The fact is that exteme weather has never been all that unusual. It's just that today, every episode is used to justify the existence of climate change and its allegedly human cause. Melting ice? We're burning too much carbon fuel. Floods? Our warmer atmosphere carries more moisture. Hurricanes? They're created by warmer seas. Droughts? That's warming too. Snow? The Gulf Stream is shifting. Heatwaves? Do you need to ask?

Of course, much of this is based on questionable evidence: global temperature rises have stalled in the last decade; Pacific hurricane intensity has been low since the mid-1980s; Antarctic ice is increasing; atmospheric moisture levels  are no higher. But the real problem is that a theory that supposedly predicts anything in fact tells us absolutely nothing. As the Scientific Alliance puts it:

Overall, the impression is that some people are taking whatever opportunities they see to find examples of what global warming may be doing, which by inference is then due to our carbon dioxide emissions. The purpose is presumably to stiffen political backbones and keep policies aimed at radical decarbonisation on track.
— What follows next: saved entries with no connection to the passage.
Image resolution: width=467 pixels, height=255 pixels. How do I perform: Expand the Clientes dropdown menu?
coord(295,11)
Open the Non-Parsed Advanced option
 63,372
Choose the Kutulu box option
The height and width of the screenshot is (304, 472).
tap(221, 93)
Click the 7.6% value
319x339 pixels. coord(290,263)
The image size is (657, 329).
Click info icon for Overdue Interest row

But there is a deeper agenda among some campaigners. The first element of it is to suggest that industrialisation and economic growth are our problem. In fact, they are the solution. The economist Andrew Lilico points out that, even if we assume that global warming is a reality, it is far cheaper and more practical to adapt to it than to try to reverse it. And economic growth makes us rich enough to make those adaptations. For future generations, it will be even easier.
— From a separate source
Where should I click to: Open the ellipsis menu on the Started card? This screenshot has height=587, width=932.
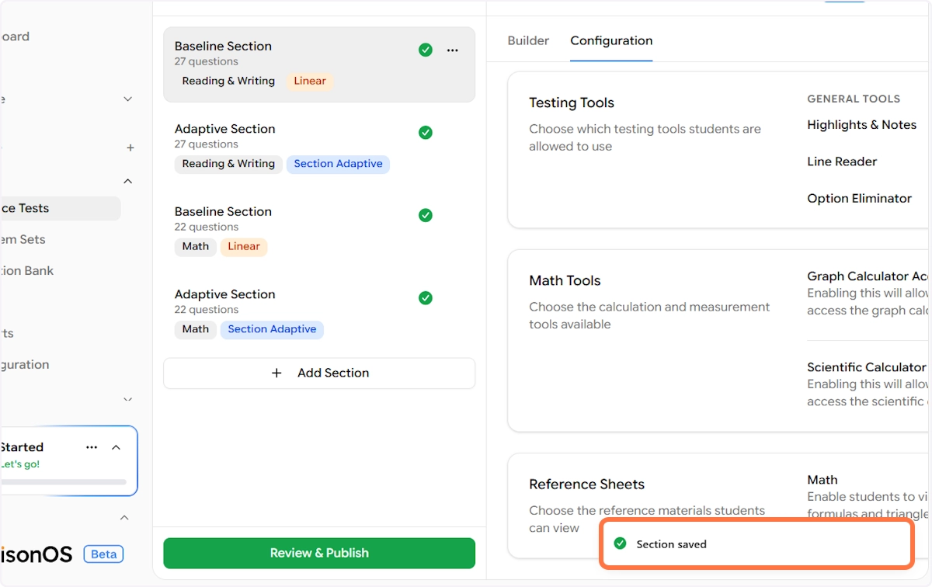(x=92, y=447)
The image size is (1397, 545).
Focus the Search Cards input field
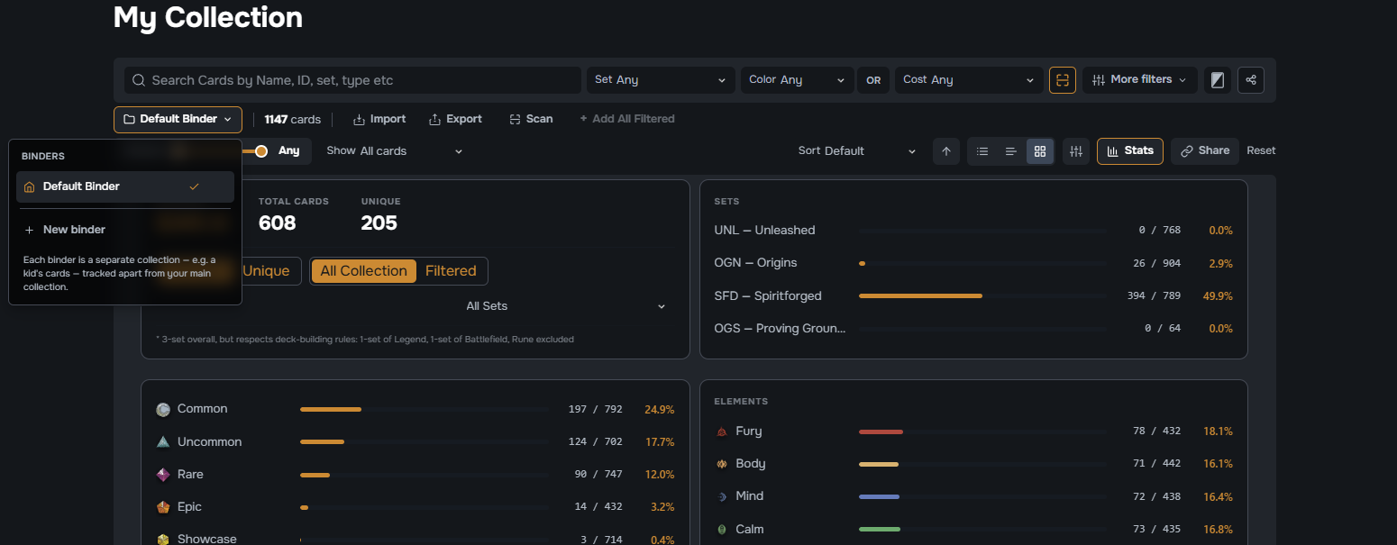click(x=352, y=80)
The second element is that, when any sort of problem occurs – and not just some weather event –  people are inclined to say 'the government should do something about it'. So the more problems that campaigners can create, the more pressure there is for government expansion. And, indeed, for political intervention into markets. One can already see the insurance companies being lined up for a beating. Can it be long before they are told they have to provide cheap flood cover to everyone, no matter how often their riverside homes have been inundated before? The result, of course, will be that more people are encouraged to build and live in flood-prone areas – or that insurers simply leave the market and nobody can get bad-weather coverage at all.